À parte dos riscos já enunciados, a situação atual no Burkina Faso, comporta riscos acrescidos para os trabalhadores do setor. Desde o golpe de Estado de janeiro de 2019 que há um crescente de violência por organizações terroristas, com ligações à Al-Qaeda e ao ISIS. Estas têm lucrado com a mineração ilegal, cobrando impostos a mineiros, tentando recrutar membros nas minas, usando-as como refúgio e lucrando com o mineral obtido, que lhes serve como fonte financiamento.

Desde 2015 que a região do Sahel tem enfrentado violência devido à presença destes grupos terroristas. Se, por um lado, a crescente pobreza tem feito aumentar a quantidade de minas artesanais, a crescente quantidade de minas torna a sua exploração apelativa para estes grupos.

Para além de acidentes ligados a explosivos ou químicos utilizados na obtenção dos minerais, há atentados e emboscadas a minas, levando à morte de civis e trabalhadores do setor. Junho de 2021 ficou marcado pelo massacre de Yirgou, responsável pela morte de pelo menos 160 pessoas.

A exposição dos trabalhadores à contaminação por químicos é também preocupante. É comum em minas artesanais o uso de mercúrio para a obtenção do ouro, acabando por deixar os mineiros expostos ao metal tóxico.

O desenvolvimento da mineração deveu-se maioritariamente à isenção de impostos nesta atividade. O país tornou-se num dos mais apelativos para o investimento e exploração internacional e privada do ouro.

Apesar da pequena quantidade de minas industriais em relação às artesanais ou ilegais, estas produzem a grande maioria do ouro do país (99,09% em 2017). Em comparação com pequenos mineiros artesanais com licença para a atividade, conseguem mais vantagens nos impostos cobrados pelo ouro exportado para fora. Os maiores importadores do ouro que sai legalmente do país são a Suíça, a Bélgica, o Dubai e os Estados Unidos da América.
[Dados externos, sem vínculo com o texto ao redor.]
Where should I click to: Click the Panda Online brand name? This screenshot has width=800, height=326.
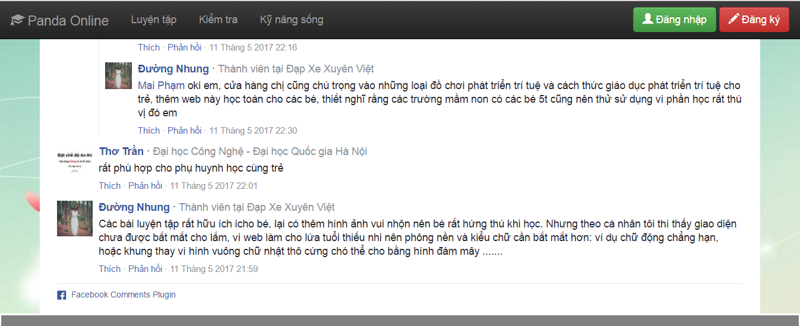pos(68,21)
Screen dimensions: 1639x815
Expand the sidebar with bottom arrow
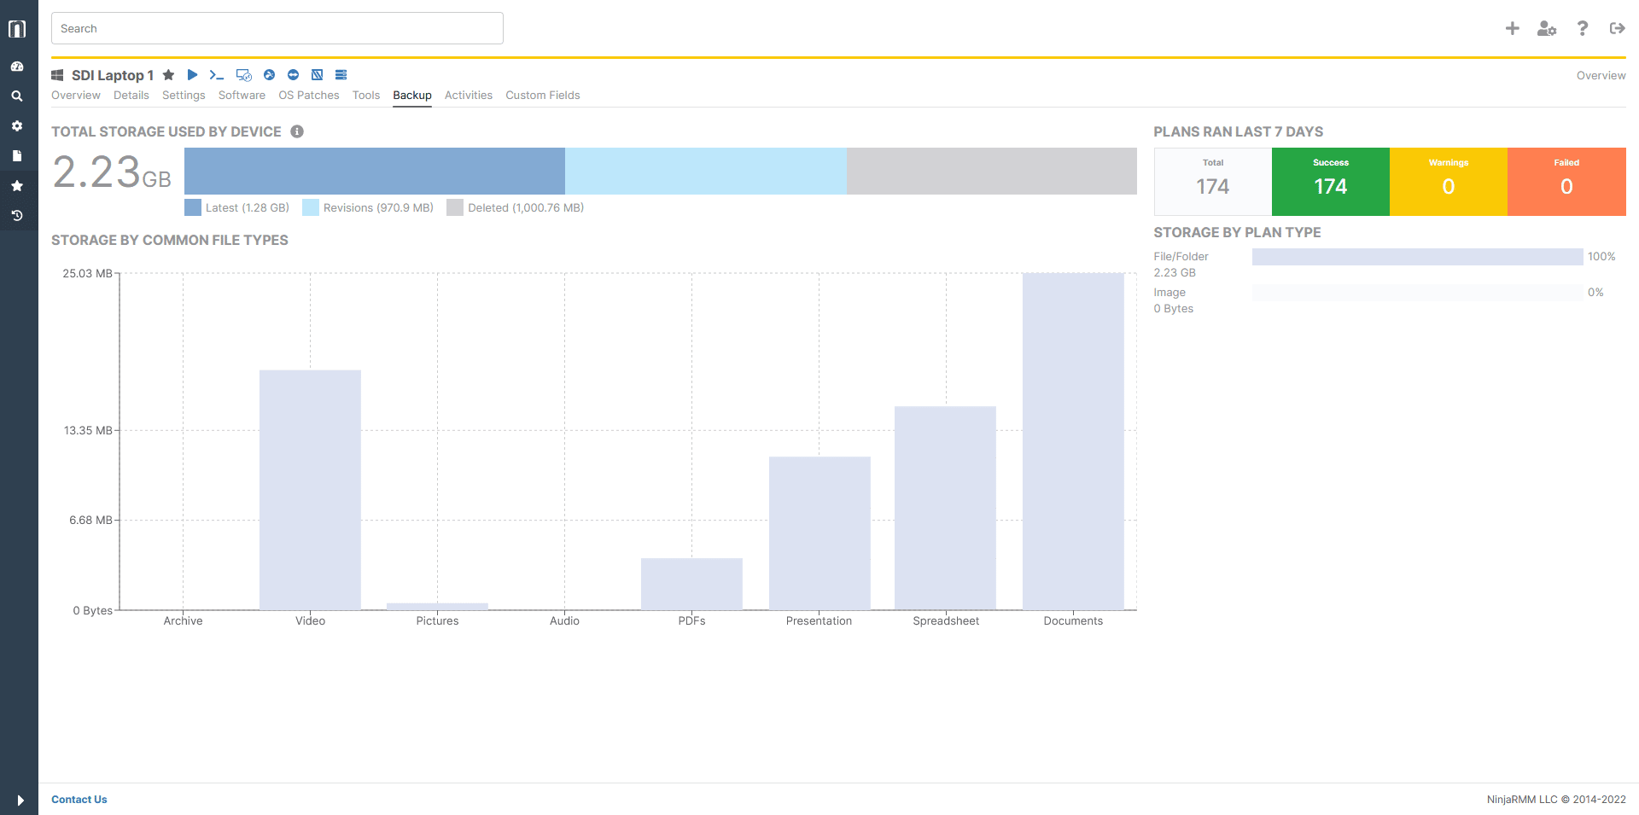click(20, 800)
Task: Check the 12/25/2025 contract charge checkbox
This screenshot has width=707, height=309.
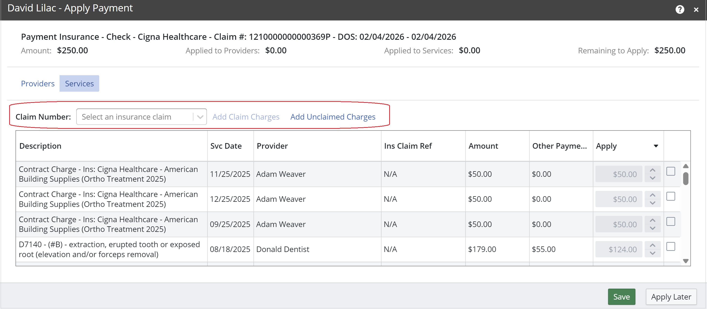Action: (670, 196)
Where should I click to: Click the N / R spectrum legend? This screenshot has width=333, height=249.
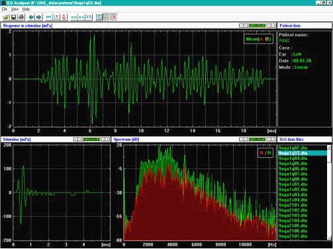click(265, 153)
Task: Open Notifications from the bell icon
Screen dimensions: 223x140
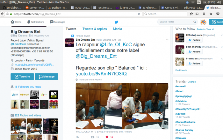Action: click(x=35, y=22)
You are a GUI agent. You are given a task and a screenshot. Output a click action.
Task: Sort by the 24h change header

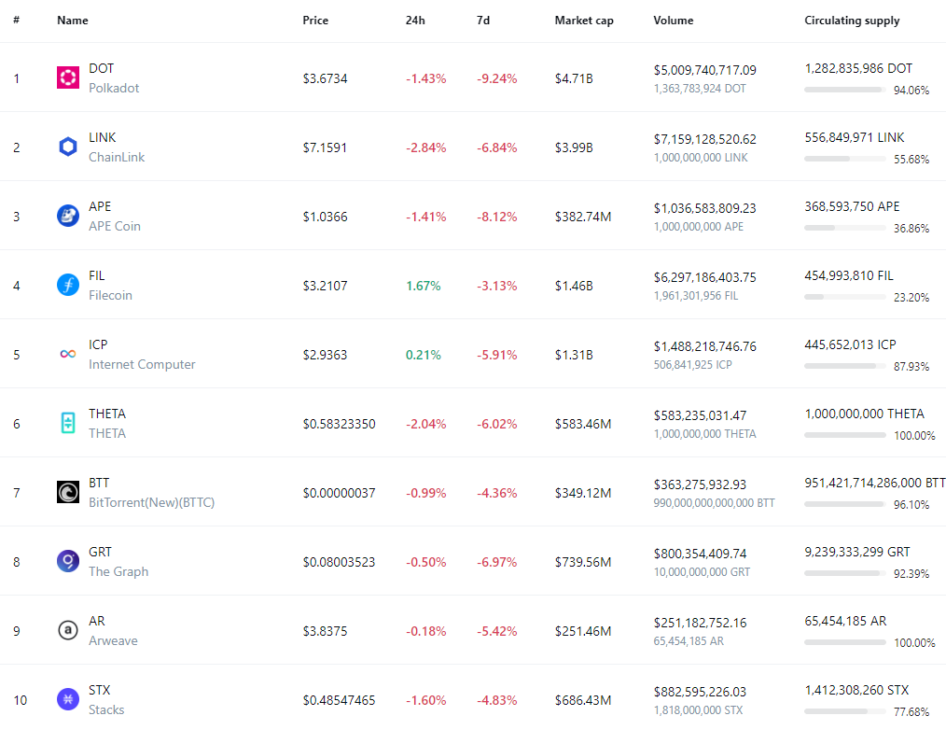point(415,21)
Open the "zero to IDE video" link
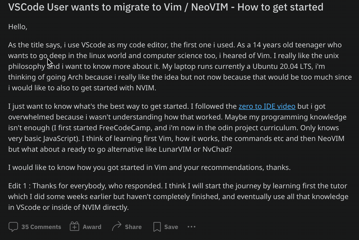The image size is (359, 240). pyautogui.click(x=267, y=106)
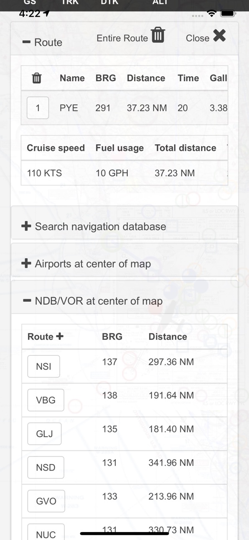The image size is (249, 540).
Task: Delete the entire route via trash icon
Action: (158, 35)
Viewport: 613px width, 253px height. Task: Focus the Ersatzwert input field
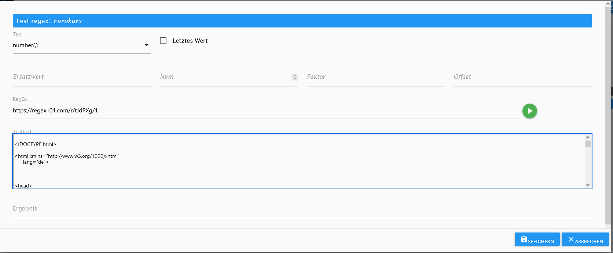(82, 77)
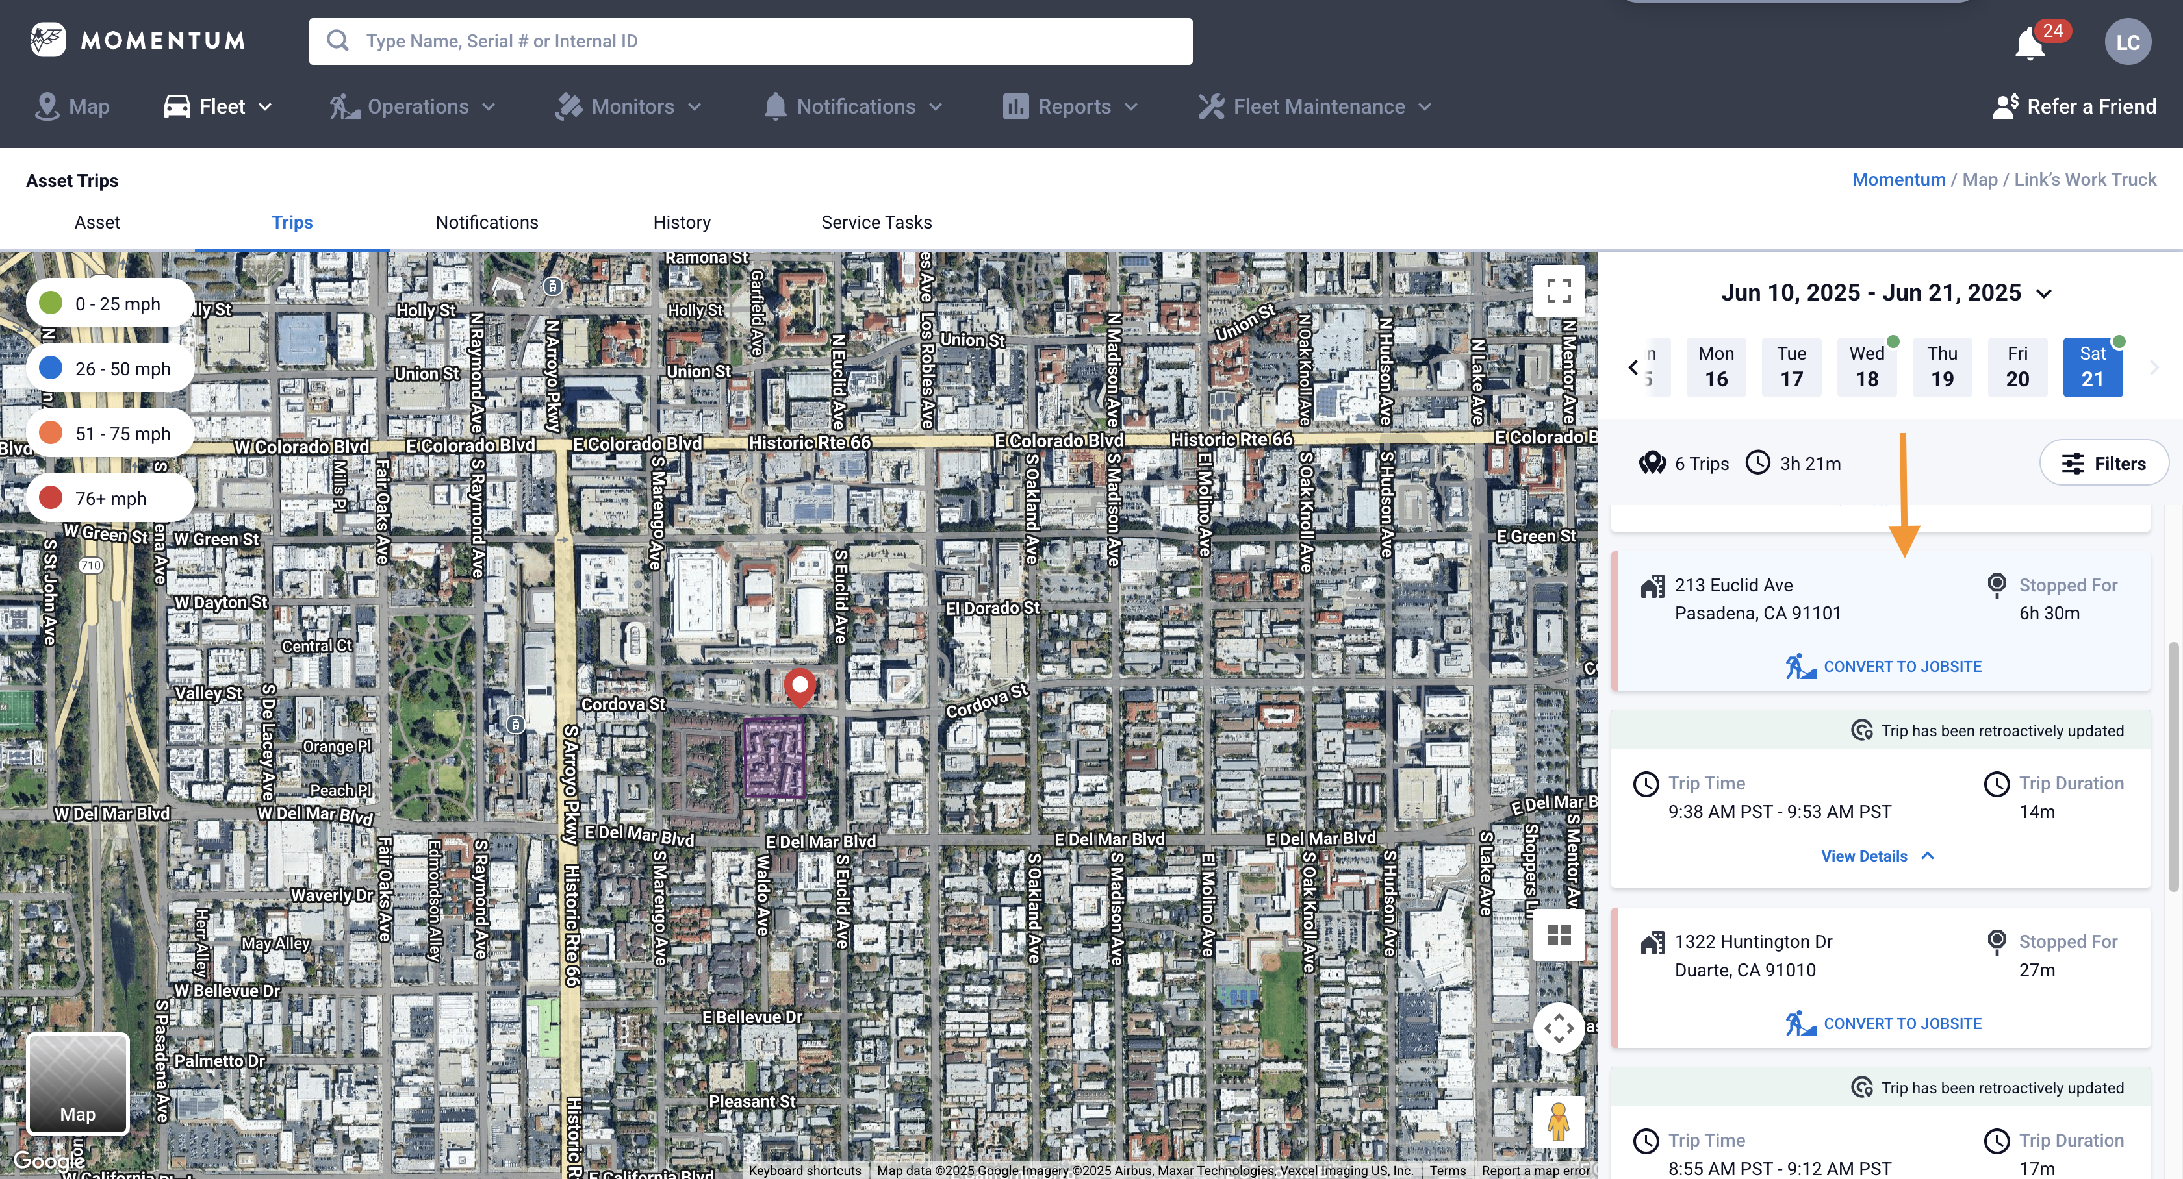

Apesar destas minas serem exploradas legalmente, há vários dados preocupantes em relação à mão de obra do setor. Em 2015, entre 30 e 50% da mão de obra em minas de pequena escala era infantil. O problema do recurso à mão de obra infantil estende-se inclusive a outro dos maiores setores da economia nacional, como o algodão.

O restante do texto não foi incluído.